● **THE TASK**: Could the data underneath be repeated exactly, in full?

● **RECORDED DATA**:
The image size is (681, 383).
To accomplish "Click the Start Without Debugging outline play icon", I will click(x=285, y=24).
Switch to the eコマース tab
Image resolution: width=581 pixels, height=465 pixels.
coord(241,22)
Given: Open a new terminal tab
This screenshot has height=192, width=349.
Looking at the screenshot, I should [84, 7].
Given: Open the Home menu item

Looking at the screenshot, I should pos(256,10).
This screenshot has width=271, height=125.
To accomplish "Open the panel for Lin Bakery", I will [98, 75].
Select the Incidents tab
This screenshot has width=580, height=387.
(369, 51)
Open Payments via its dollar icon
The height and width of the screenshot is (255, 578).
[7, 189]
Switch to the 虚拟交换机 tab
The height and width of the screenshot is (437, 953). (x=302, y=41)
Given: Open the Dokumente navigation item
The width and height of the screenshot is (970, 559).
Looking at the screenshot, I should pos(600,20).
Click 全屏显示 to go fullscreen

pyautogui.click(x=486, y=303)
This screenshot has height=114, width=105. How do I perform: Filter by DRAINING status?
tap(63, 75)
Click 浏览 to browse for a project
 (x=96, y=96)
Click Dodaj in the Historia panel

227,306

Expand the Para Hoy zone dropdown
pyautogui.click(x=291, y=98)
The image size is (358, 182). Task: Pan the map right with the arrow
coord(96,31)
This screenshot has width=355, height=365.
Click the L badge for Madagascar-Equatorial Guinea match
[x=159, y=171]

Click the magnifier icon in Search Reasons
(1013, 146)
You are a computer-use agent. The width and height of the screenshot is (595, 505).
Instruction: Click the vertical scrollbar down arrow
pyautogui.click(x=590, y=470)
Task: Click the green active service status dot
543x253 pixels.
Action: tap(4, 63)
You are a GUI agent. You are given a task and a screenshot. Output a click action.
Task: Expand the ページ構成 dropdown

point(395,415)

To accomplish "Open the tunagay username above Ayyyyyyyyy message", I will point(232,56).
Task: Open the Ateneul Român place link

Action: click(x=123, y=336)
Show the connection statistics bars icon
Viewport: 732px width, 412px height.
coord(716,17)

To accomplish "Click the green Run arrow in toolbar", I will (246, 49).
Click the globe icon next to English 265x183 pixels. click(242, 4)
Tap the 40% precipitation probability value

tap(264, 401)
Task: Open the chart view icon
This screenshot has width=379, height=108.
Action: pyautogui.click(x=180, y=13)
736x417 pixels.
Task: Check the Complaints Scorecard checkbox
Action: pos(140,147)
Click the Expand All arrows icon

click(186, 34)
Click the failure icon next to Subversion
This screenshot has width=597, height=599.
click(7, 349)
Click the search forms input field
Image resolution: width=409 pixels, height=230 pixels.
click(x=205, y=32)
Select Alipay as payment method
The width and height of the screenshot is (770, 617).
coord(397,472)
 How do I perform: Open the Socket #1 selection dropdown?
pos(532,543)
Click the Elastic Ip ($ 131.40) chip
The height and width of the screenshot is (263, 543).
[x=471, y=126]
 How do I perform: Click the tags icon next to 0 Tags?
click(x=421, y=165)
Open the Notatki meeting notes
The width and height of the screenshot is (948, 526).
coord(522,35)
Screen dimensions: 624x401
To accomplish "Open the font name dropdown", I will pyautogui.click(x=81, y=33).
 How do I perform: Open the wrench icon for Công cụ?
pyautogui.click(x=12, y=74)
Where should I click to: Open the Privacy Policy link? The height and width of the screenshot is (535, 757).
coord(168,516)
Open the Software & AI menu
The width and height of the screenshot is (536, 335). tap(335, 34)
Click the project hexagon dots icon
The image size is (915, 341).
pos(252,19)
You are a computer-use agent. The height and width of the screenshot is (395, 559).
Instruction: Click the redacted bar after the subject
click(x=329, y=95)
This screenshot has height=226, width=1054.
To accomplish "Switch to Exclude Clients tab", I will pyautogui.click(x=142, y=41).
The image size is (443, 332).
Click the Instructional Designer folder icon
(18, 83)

● **RESULT OF THIS EXERCISE**:
The image size is (681, 383).
To accomplish "Click the Start Without Debugging outline play icon", I will click(x=285, y=24).
Switch to the eコマース tab
Image resolution: width=581 pixels, height=465 pixels.
coord(241,22)
Given: Open a new terminal tab
This screenshot has height=192, width=349.
Looking at the screenshot, I should [84, 7].
Given: Open the Home menu item

Looking at the screenshot, I should pos(256,10).
This screenshot has width=271, height=125.
To accomplish "Open the panel for Lin Bakery", I will [98, 75].
Select the Incidents tab
This screenshot has width=580, height=387.
(369, 51)
Open Payments via its dollar icon
The height and width of the screenshot is (255, 578).
[7, 189]
Switch to the 虚拟交换机 tab
The height and width of the screenshot is (437, 953). (x=302, y=41)
Given: Open the Dokumente navigation item
The width and height of the screenshot is (970, 559).
Looking at the screenshot, I should pos(600,20).
Click 全屏显示 to go fullscreen

pyautogui.click(x=486, y=303)
This screenshot has height=114, width=105. How do I perform: Filter by DRAINING status?
tap(63, 75)
Click 浏览 to browse for a project
 (x=96, y=96)
Click Dodaj in the Historia panel

227,306

Expand the Para Hoy zone dropdown
pyautogui.click(x=291, y=98)
The image size is (358, 182). Task: Pan the map right with the arrow
coord(96,31)
This screenshot has width=355, height=365.
Click the L badge for Madagascar-Equatorial Guinea match
[x=159, y=171]

Click the magnifier icon in Search Reasons
(1013, 146)
You are a computer-use agent. The width and height of the screenshot is (595, 505).
Instruction: Click the vertical scrollbar down arrow
pyautogui.click(x=590, y=470)
Task: Click the green active service status dot
543x253 pixels.
Action: tap(4, 63)
You are a GUI agent. You are given a task and a screenshot. Output a click action.
Task: Expand the ページ構成 dropdown

point(395,415)

To accomplish "Open the tunagay username above Ayyyyyyyyy message", I will point(232,56).
Task: Open the Ateneul Român place link

Action: click(x=123, y=336)
Show the connection statistics bars icon
Viewport: 732px width, 412px height.
coord(716,17)

To accomplish "Click the green Run arrow in toolbar", I will (246, 49).
Click the globe icon next to English 265x183 pixels. click(242, 4)
Tap the 40% precipitation probability value

tap(264, 401)
Task: Open the chart view icon
This screenshot has width=379, height=108.
Action: pyautogui.click(x=180, y=13)
736x417 pixels.
Task: Check the Complaints Scorecard checkbox
Action: pos(140,147)
Click the Expand All arrows icon

click(186, 34)
Click the failure icon next to Subversion
This screenshot has width=597, height=599.
click(7, 349)
Click the search forms input field
Image resolution: width=409 pixels, height=230 pixels.
click(x=205, y=32)
Select Alipay as payment method
The width and height of the screenshot is (770, 617).
coord(397,472)
 How do I perform: Open the Socket #1 selection dropdown?
pos(532,543)
Click the Elastic Ip ($ 131.40) chip
The height and width of the screenshot is (263, 543).
[x=471, y=126]
 How do I perform: Click the tags icon next to 0 Tags?
click(x=421, y=165)
Open the Notatki meeting notes
The width and height of the screenshot is (948, 526).
coord(522,35)
Screen dimensions: 624x401
To accomplish "Open the font name dropdown", I will pyautogui.click(x=81, y=33).
 How do I perform: Open the wrench icon for Công cụ?
pyautogui.click(x=12, y=74)
Where should I click to: Open the Privacy Policy link? The height and width of the screenshot is (535, 757).
coord(168,516)
Open the Software & AI menu
The width and height of the screenshot is (536, 335). tap(335, 34)
Click the project hexagon dots icon
The image size is (915, 341).
pos(252,19)
You are a computer-use agent. The height and width of the screenshot is (395, 559).
Instruction: Click the redacted bar after the subject
click(x=329, y=95)
This screenshot has height=226, width=1054.
To accomplish "Switch to Exclude Clients tab", I will pyautogui.click(x=142, y=41).
The image size is (443, 332).
Click the Instructional Designer folder icon
(18, 83)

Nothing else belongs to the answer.